Painting by Jean-Baptiste-Camille Corot

Ville-d’Avray is an 1865 oil painting by the French artist Jean-Baptiste-Camille Corot. It is on display at the National Gallery of Art in Washington D.C.

==History==
In 1817, Corot's father bought a country house in Ville-d'Avray, on the outskirts of Paris, where the painting was made. Ville d'Avray became for Corot the equivalent as the Fontainebleau Forest for the Barbizon artists. Throughout his career, the artist repeatedly painted views of this place.

==Description==
The painting depicts the calm surface of a pond ("etang") and buildings on the far shore, the figures of peasants, merged with the landscape and engaged in their usual familiar and ordinary activities. The foreground is given to one of Corot's favorite motifs: trees. Most likely, these are willows, which the artist painted quite often.
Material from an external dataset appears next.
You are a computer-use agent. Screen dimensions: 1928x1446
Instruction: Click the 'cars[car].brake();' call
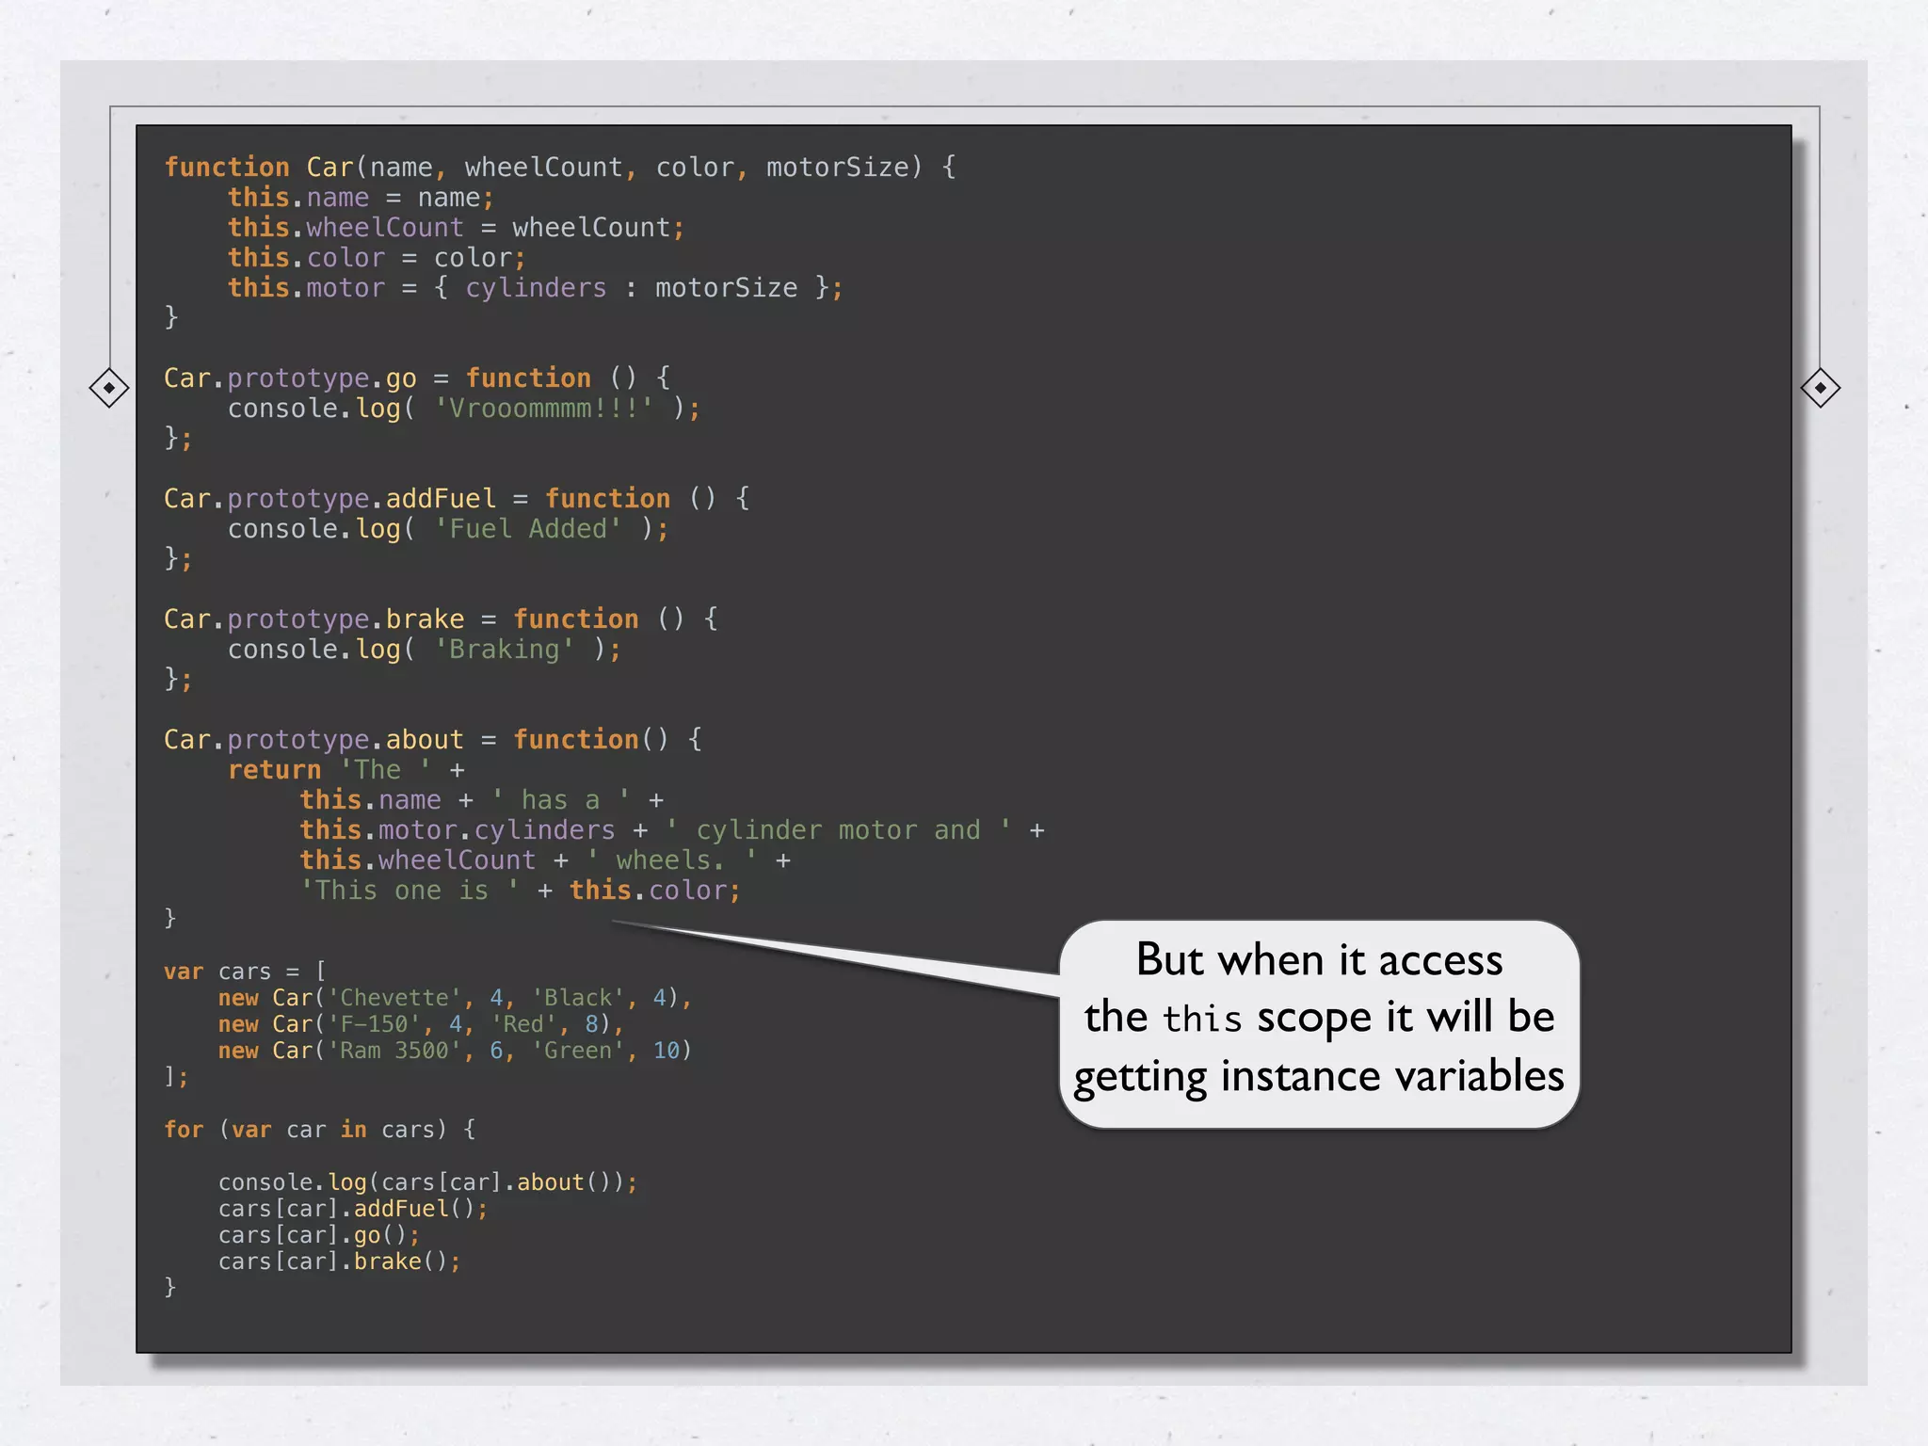click(x=339, y=1261)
Gentle pastel tones create a strange drowsy atmosphere of early morning in this landscape. The silver sky is pale, the houses are reflected in the lake, and the sun that illuminates these houses is reminiscent of the picturesque sketches created by Corot in Italy.

The depicted objects are quite prosaic, but Corot makes the landscape evoke in the viewer a feeling of peace and tranquility, while the fullness of light and air originates a sense of graceful dissolution in nature.

==Provenance==
The painting was donated in 1955 to the National Gallery of Art, in Washington, D.C., by Count Cecil Pecci-Blunt.